Even if US Airways wanted to fly from Charlotte to China or other parts of Asia, Charlotte/Douglas International Airport doesn't have a runway that could accommodate such takeoffs.
The airport is building a 9,000-foot runway, but that will allow only more takeoffs and landings, not fully loaded large jets bound for Asia, said Jerry Orr, the airport's aviation director.
US Airways' focus on 2009 strongly suggests that Delta, which has aggressively pursued China routes, will get U.S. Department of Transportation approval to begin Atlanta-Shanghai flights, possibly by year's end.
US Airways officials announced earlier this year that they wanted to start China service. The right to fly from the U.S. to China is tightly regulated by a treaty between the countries.
The U.S. is set to award a new route this year. US Airways does not fly to Asia; Delta doesn't have a nonstop flight to China.
Nocella, who oversees US Airways' routes and schedules, said the airline wants more time to acquire aircraft that can fly to China from Philadelphia, the airline's major international gateway.
"China is a big endeavor for our company," Nocella said, "and we want to do it right."
US Airways' approach is in stark contrast to Delta, which has launched a Web site touting its China bid and citing support from 10 state governors, a dozen members of Congress and three Chinese professional organizations.
Transportation officials could decide on China flights for 2007, 2008 and 2009 this summer, Nocella said. If Delta -- the largest U.S. carrier without nonstop China service -- gets the first set of flights, US Airways could be a favorite for a route in 2009.
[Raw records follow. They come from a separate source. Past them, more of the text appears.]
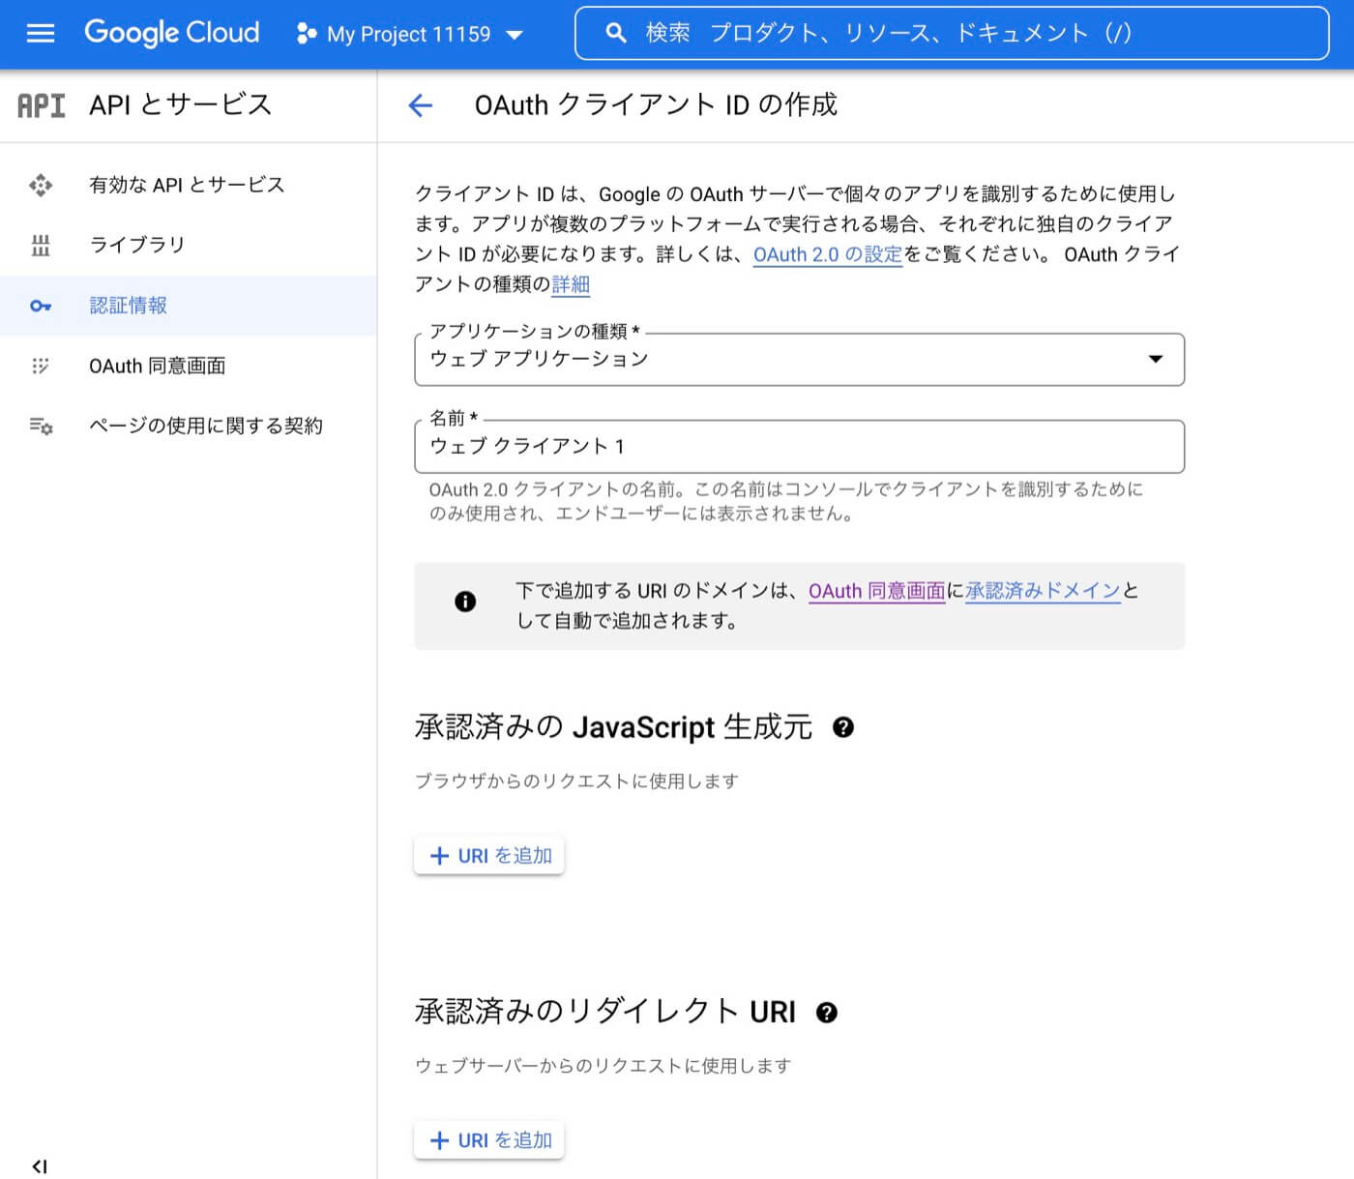Open ライブラリ via its grid icon
1354x1179 pixels.
click(x=41, y=245)
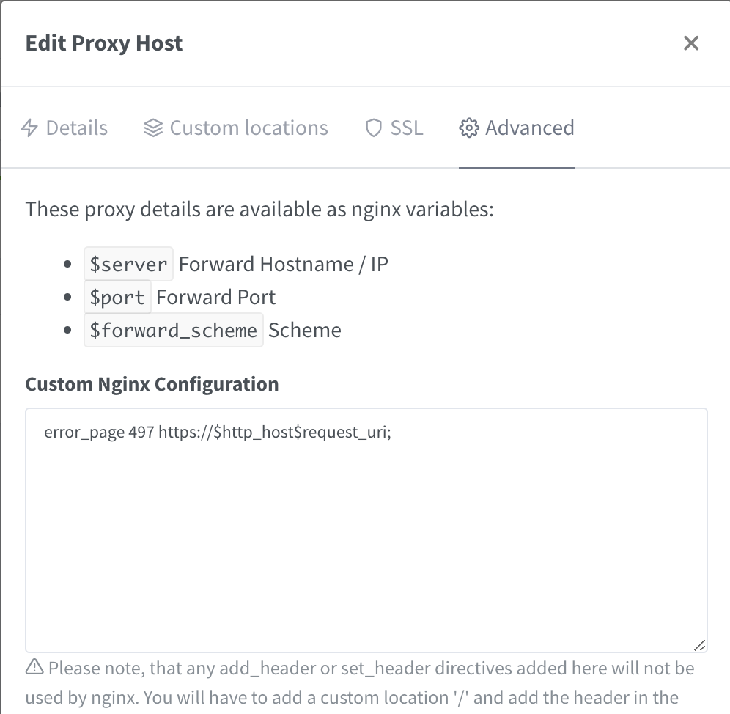The width and height of the screenshot is (730, 714).
Task: Click the warning triangle icon below the textarea
Action: click(x=34, y=668)
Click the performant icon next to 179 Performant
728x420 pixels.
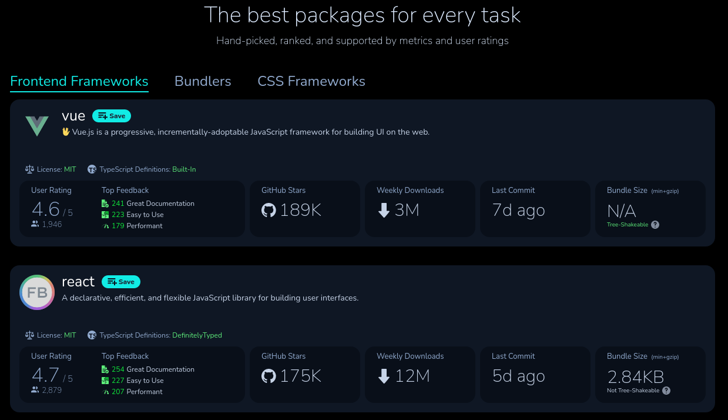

Last week, US Airways announced an order of 92 aircraft from Airbus, including 22 widebody A350 jets that could fly from the U.S. to China. Those planes, however, won't be delivered until 2014 at the earliest.
To get to China before then, US Airways could ask Airbus to deliver five new A340 jets in 2009, Nocella said, but the airline more likely will try to buy existing jets from another airline.
US Airways explored buying A340s from Air Canada earlier this year, but Nocella said Tuesday that those jets no longer are available.
2014 at earliest
Even if US Airways gets the planes and permission to fly to China, flights wouldn't depart from Charlotte for a long time -- at least until 2014, Nocella said.
Philadelphia is a larger market, and it's closer to other big Northeast cities. New York and Washington already have China flights, but Nocella said there's room for more in the Northeast.
In addition, he said, the A340 would be too large a plane for the Charlotte market. The planned A350-800, with about 250 seats, would be an appropriate size.
Orr said a longer runway -- up to 12,000 feet -- has been discussed.
"Both Japan and China are potential markets for us," Orr said, "but they're still a ways out." Nonstop cargo flights to Asia could come before passenger service, he said.
For flights to Asia, Orr said, the airport likely would extend its 10,000-foot existing runway.
But with no current plans to do so nor any desire by US Airways to add China routes in Charlotte, such a project doesn't seem imminent.
"We would extend it," Orr said, "when there's a demonstrated need."